▶ **Exercise**
Write out the records word for word.
──────── Data supplied ────────
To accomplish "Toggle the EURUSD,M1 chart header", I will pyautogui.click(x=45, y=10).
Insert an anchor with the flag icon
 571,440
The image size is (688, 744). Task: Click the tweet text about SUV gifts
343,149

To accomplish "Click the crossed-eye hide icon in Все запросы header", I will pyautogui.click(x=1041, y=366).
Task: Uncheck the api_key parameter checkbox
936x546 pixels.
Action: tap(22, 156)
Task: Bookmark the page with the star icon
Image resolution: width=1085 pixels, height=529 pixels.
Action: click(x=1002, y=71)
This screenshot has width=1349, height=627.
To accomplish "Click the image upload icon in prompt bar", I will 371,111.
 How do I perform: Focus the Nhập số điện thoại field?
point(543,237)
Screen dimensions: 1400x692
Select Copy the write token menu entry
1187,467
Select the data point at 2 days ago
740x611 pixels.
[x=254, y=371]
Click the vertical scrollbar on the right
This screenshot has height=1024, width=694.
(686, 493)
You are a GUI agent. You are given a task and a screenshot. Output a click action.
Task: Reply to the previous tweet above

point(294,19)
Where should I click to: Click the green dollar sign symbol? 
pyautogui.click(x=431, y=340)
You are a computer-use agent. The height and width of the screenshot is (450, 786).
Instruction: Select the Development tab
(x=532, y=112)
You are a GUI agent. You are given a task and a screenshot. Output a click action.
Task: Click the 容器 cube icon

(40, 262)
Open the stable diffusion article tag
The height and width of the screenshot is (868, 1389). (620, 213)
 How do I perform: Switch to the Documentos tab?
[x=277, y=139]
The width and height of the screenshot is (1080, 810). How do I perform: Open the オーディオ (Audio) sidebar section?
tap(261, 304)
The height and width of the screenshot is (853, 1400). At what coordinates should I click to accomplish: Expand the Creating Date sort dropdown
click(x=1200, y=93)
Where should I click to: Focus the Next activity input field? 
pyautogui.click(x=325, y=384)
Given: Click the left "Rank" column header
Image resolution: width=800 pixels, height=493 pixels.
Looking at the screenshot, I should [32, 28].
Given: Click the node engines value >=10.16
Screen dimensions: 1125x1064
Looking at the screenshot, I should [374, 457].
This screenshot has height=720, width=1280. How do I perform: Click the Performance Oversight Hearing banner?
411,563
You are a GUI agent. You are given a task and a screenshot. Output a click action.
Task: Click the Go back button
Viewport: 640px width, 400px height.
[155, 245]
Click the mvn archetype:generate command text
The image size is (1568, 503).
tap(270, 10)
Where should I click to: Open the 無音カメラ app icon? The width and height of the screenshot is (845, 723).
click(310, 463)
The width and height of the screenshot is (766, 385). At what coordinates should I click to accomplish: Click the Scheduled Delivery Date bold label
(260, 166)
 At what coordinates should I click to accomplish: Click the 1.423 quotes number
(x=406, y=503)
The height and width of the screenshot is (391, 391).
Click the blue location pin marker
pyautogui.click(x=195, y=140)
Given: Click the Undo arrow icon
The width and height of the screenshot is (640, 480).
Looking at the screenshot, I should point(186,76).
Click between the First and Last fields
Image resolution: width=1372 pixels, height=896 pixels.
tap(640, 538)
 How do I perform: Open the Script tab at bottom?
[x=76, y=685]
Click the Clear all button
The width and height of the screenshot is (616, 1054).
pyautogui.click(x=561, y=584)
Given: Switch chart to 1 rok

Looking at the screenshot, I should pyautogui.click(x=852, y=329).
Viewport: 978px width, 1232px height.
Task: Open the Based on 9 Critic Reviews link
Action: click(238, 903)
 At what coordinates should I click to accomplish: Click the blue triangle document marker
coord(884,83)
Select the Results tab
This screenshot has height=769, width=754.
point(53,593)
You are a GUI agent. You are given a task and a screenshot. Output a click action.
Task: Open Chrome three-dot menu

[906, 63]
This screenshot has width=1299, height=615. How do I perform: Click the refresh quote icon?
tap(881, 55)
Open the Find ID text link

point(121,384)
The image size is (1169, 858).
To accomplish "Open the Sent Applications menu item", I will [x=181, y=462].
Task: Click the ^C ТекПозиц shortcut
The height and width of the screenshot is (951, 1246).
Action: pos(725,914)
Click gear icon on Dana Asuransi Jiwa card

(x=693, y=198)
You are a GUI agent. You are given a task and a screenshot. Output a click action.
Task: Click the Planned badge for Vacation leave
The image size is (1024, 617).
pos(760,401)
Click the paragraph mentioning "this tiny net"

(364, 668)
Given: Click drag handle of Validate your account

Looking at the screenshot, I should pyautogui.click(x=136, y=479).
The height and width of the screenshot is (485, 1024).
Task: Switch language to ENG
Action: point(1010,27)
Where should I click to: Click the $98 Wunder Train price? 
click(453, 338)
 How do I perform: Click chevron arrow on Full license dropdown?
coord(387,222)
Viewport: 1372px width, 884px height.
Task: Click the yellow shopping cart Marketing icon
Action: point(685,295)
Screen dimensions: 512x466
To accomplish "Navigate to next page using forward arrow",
────────
▶ **Result of the exercise**
To accomplish "Toggle the EURUSD,M1 chart header", I will pyautogui.click(x=45, y=10).
Insert an anchor with the flag icon
 571,440
The image size is (688, 744). Task: Click the tweet text about SUV gifts
343,149

To accomplish "Click the crossed-eye hide icon in Все запросы header", I will pyautogui.click(x=1041, y=366).
Task: Uncheck the api_key parameter checkbox
936x546 pixels.
Action: tap(22, 156)
Task: Bookmark the page with the star icon
Image resolution: width=1085 pixels, height=529 pixels.
Action: click(x=1002, y=71)
This screenshot has width=1349, height=627.
To accomplish "Click the image upload icon in prompt bar", I will 371,111.
 How do I perform: Focus the Nhập số điện thoại field?
point(543,237)
Screen dimensions: 1400x692
Select Copy the write token menu entry
1187,467
Select the data point at 2 days ago
740x611 pixels.
[x=254, y=371]
Click the vertical scrollbar on the right
This screenshot has height=1024, width=694.
(686, 493)
You are a GUI agent. You are given a task and a screenshot. Output a click action.
Task: Reply to the previous tweet above

point(294,19)
Where should I click to: Click the green dollar sign symbol? 
pyautogui.click(x=431, y=340)
You are a computer-use agent. The height and width of the screenshot is (450, 786).
Instruction: Select the Development tab
(x=532, y=112)
You are a GUI agent. You are given a task and a screenshot. Output a click action.
Task: Click the 容器 cube icon

(40, 262)
Open the stable diffusion article tag
The height and width of the screenshot is (868, 1389). (620, 213)
 How do I perform: Switch to the Documentos tab?
[x=277, y=139]
The width and height of the screenshot is (1080, 810). How do I perform: Open the オーディオ (Audio) sidebar section?
tap(261, 304)
The height and width of the screenshot is (853, 1400). At what coordinates should I click to accomplish: Expand the Creating Date sort dropdown
click(x=1200, y=93)
Where should I click to: Focus the Next activity input field? 
pyautogui.click(x=325, y=384)
Given: Click the left "Rank" column header
Image resolution: width=800 pixels, height=493 pixels.
Looking at the screenshot, I should [32, 28].
Given: Click the node engines value >=10.16
Screen dimensions: 1125x1064
Looking at the screenshot, I should [374, 457].
This screenshot has height=720, width=1280. How do I perform: Click the Performance Oversight Hearing banner?
411,563
You are a GUI agent. You are given a task and a screenshot. Output a click action.
Task: Click the Go back button
Viewport: 640px width, 400px height.
[155, 245]
Click the mvn archetype:generate command text
The image size is (1568, 503).
tap(270, 10)
Where should I click to: Open the 無音カメラ app icon? The width and height of the screenshot is (845, 723).
click(310, 463)
The width and height of the screenshot is (766, 385). At what coordinates should I click to accomplish: Click the Scheduled Delivery Date bold label
(260, 166)
 At what coordinates should I click to accomplish: Click the 1.423 quotes number
(x=406, y=503)
The height and width of the screenshot is (391, 391).
Click the blue location pin marker
pyautogui.click(x=195, y=140)
Given: Click the Undo arrow icon
The width and height of the screenshot is (640, 480).
Looking at the screenshot, I should point(186,76).
Click between the First and Last fields
Image resolution: width=1372 pixels, height=896 pixels.
tap(640, 538)
 How do I perform: Open the Script tab at bottom?
[x=76, y=685]
Click the Clear all button
The width and height of the screenshot is (616, 1054).
pyautogui.click(x=561, y=584)
Given: Switch chart to 1 rok

Looking at the screenshot, I should pyautogui.click(x=852, y=329).
Viewport: 978px width, 1232px height.
Task: Open the Based on 9 Critic Reviews link
Action: click(238, 903)
 At what coordinates should I click to accomplish: Click the blue triangle document marker
coord(884,83)
Select the Results tab
This screenshot has height=769, width=754.
point(53,593)
You are a GUI agent. You are given a task and a screenshot. Output a click action.
Task: Open Chrome three-dot menu

[906, 63]
This screenshot has width=1299, height=615. How do I perform: Click the refresh quote icon?
tap(881, 55)
Open the Find ID text link

point(121,384)
The image size is (1169, 858).
To accomplish "Open the Sent Applications menu item", I will [x=181, y=462].
Task: Click the ^C ТекПозиц shortcut
The height and width of the screenshot is (951, 1246).
Action: pos(725,914)
Click gear icon on Dana Asuransi Jiwa card

(x=693, y=198)
You are a GUI agent. You are given a task and a screenshot. Output a click action.
Task: Click the Planned badge for Vacation leave
The image size is (1024, 617).
pos(760,401)
Click the paragraph mentioning "this tiny net"

(364, 668)
Given: Click drag handle of Validate your account

Looking at the screenshot, I should pyautogui.click(x=136, y=479).
The height and width of the screenshot is (485, 1024).
Task: Switch language to ENG
Action: point(1010,27)
Where should I click to: Click the $98 Wunder Train price? 
click(453, 338)
 How do I perform: Click chevron arrow on Full license dropdown?
coord(387,222)
Viewport: 1372px width, 884px height.
Task: Click the yellow shopping cart Marketing icon
Action: point(685,295)
Screen dimensions: 512x466
To accomplish "Navigate to next page using forward arrow",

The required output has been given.